- Problem requirements:
Out of the data below, copy every line with the string "resolution".

== == ==

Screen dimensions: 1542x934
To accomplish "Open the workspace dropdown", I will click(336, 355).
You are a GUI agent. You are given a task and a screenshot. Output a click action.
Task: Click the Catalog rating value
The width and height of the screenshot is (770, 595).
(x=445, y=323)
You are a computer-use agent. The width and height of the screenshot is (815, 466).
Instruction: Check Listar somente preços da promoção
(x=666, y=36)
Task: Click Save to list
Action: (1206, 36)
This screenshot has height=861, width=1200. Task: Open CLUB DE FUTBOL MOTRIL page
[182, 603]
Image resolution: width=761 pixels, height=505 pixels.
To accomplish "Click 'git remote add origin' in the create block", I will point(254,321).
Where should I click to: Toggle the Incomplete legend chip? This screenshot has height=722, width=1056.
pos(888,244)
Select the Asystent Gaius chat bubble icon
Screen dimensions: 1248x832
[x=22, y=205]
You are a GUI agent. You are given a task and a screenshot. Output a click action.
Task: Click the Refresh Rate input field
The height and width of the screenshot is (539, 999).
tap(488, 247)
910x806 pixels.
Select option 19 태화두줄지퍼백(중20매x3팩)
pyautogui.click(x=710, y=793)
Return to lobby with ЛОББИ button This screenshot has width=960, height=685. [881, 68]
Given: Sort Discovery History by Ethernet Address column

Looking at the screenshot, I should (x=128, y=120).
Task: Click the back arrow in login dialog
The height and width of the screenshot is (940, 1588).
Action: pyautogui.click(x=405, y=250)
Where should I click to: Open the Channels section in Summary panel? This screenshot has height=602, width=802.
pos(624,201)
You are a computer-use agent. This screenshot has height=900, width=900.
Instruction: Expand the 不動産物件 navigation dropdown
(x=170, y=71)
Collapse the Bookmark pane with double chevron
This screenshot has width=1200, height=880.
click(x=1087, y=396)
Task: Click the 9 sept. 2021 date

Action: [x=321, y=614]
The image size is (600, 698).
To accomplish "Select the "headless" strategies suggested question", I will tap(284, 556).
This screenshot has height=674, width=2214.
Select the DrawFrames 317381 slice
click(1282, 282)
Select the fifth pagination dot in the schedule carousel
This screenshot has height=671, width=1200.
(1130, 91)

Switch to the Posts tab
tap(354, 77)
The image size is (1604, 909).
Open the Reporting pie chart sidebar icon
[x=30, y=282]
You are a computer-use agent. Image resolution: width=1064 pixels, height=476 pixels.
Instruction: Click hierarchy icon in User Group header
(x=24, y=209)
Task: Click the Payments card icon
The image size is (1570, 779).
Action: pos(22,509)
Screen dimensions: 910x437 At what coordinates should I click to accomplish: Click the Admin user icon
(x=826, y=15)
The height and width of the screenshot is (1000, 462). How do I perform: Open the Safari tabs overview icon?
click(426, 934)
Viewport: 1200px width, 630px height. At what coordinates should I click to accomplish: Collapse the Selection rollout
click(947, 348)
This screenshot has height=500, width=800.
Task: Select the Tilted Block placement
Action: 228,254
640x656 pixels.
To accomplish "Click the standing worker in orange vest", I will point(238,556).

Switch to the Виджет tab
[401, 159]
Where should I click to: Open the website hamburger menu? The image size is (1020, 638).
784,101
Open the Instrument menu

== == ==

- Task answer:
Image resolution: width=761 pixels, height=505 pixels.
You are a computer-use agent. Image resolution: width=1064 pixels, height=476 pixels.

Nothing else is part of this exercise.